__RECORD EXTRACTS__:
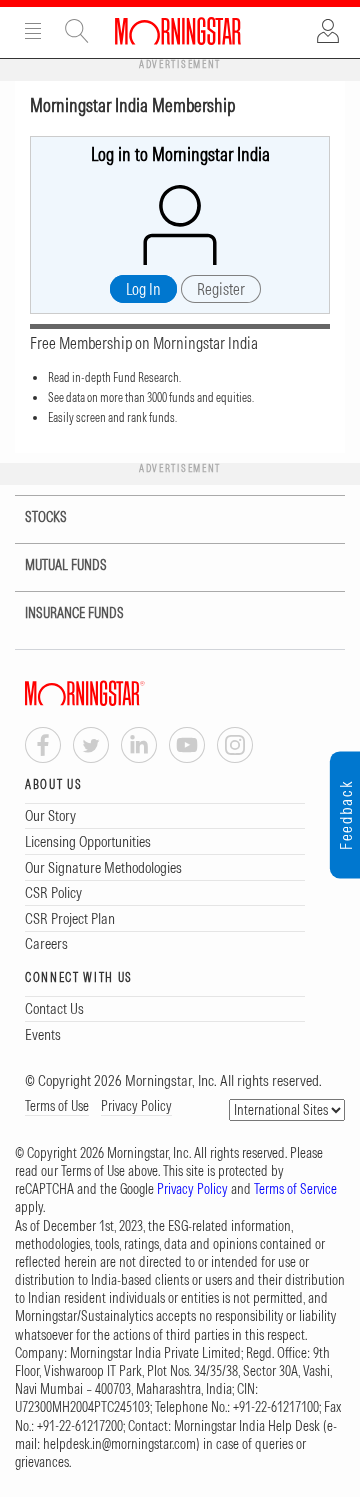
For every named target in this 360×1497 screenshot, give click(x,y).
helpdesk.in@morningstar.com (119, 1444)
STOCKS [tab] (46, 517)
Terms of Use (57, 1106)
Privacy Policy (136, 1106)
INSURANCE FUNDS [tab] (74, 613)
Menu (33, 31)
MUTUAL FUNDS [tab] (66, 565)
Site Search (77, 31)
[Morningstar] (125, 693)
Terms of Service (295, 1189)
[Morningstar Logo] (178, 31)
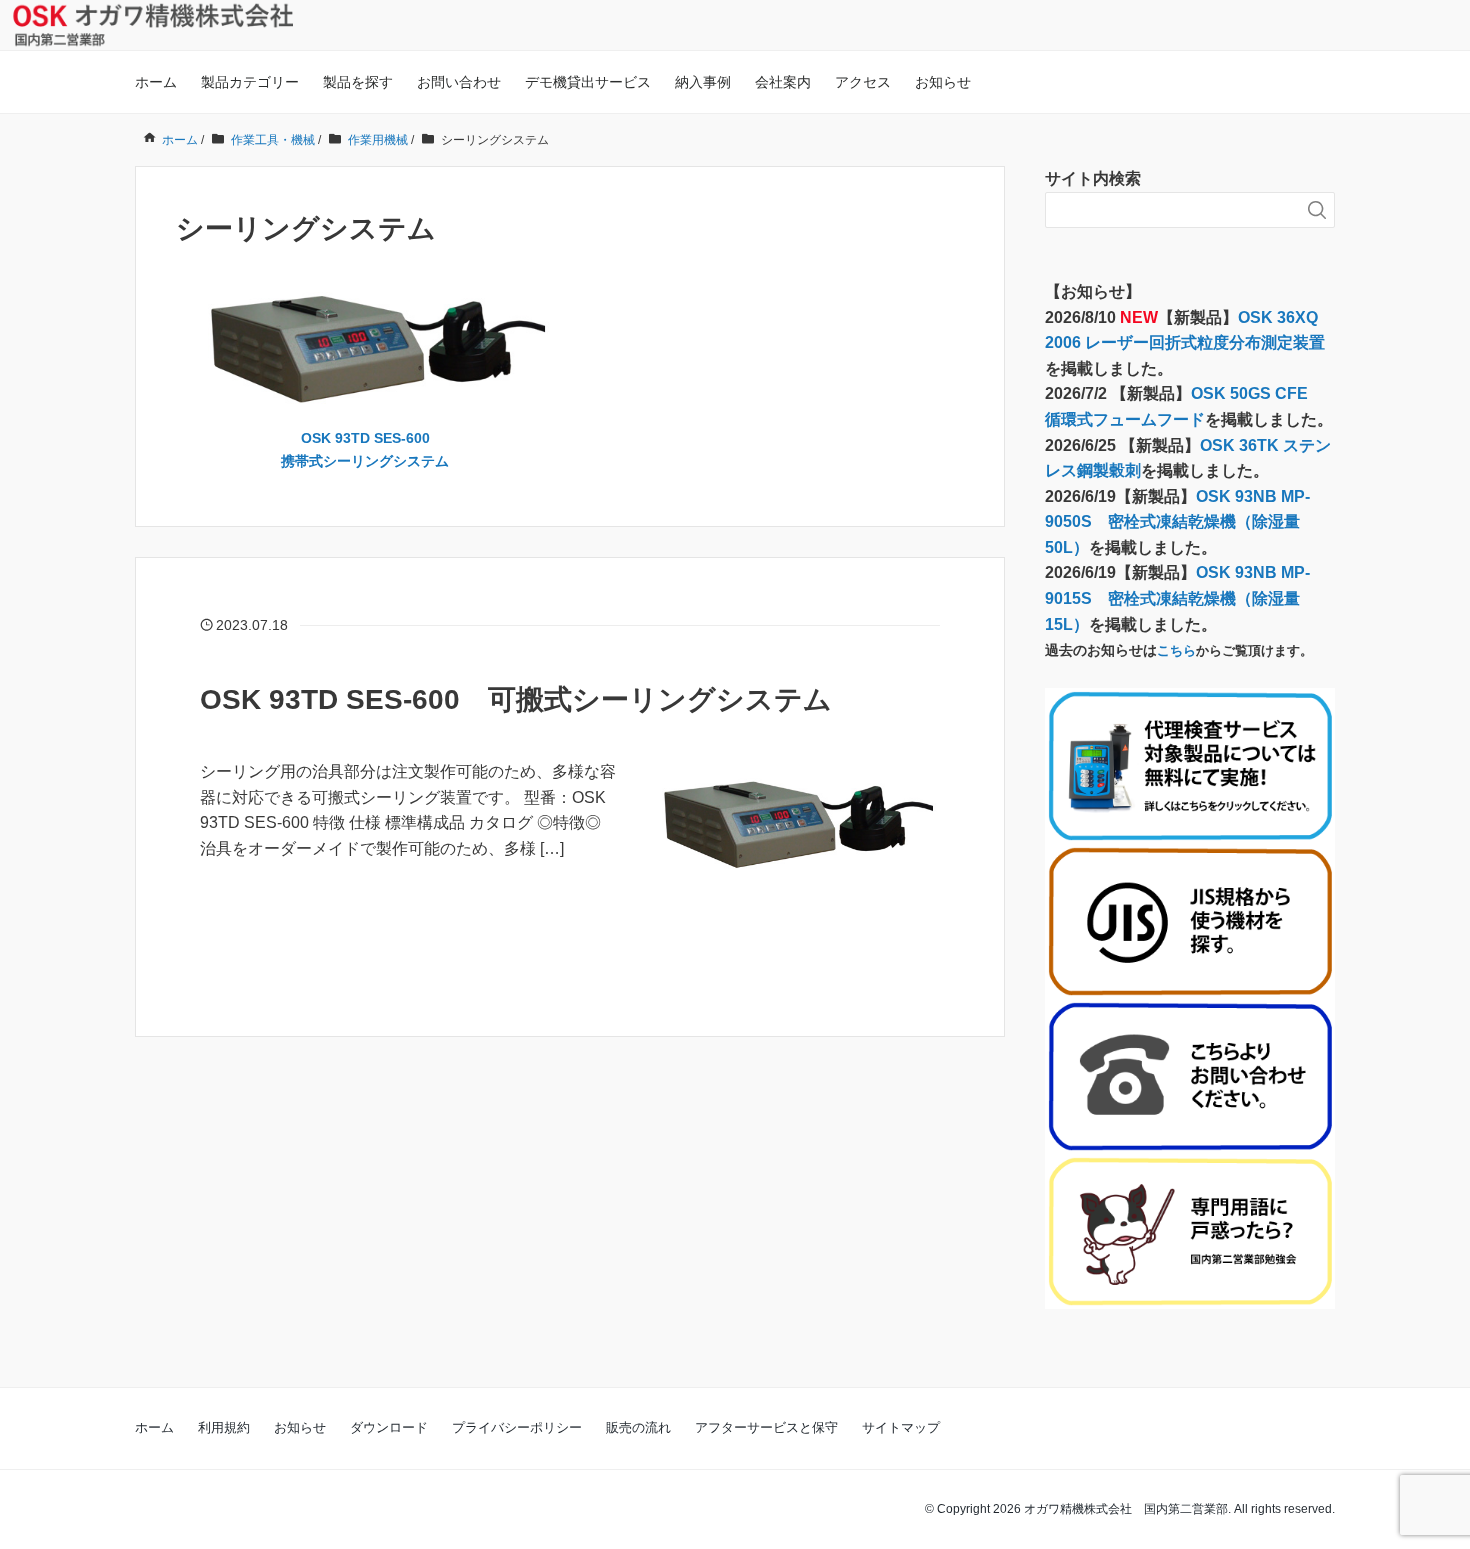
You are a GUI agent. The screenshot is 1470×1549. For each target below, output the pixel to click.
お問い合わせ (459, 82)
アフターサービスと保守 (766, 1427)
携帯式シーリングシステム (365, 461)
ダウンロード (389, 1427)
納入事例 (703, 82)
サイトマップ (901, 1427)
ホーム (156, 82)
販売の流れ (638, 1427)
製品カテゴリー (250, 82)
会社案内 (783, 82)
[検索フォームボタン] (1317, 210)
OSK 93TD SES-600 (365, 438)
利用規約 (224, 1427)
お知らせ (943, 82)
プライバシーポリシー (517, 1427)
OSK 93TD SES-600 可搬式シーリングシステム (516, 699)
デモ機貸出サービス (588, 82)
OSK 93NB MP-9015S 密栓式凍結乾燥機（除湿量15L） (1177, 598)
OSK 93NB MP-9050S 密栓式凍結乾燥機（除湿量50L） (1177, 522)
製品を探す (358, 82)
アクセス (863, 82)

__WHAT IS EXPECTED__: When the word "FUNDS" occurs in a line above, list that line.

__YOUR RESPONSE__:
INSURANCE FUNDS [tab] (74, 613)
MUTUAL FUNDS [tab] (66, 565)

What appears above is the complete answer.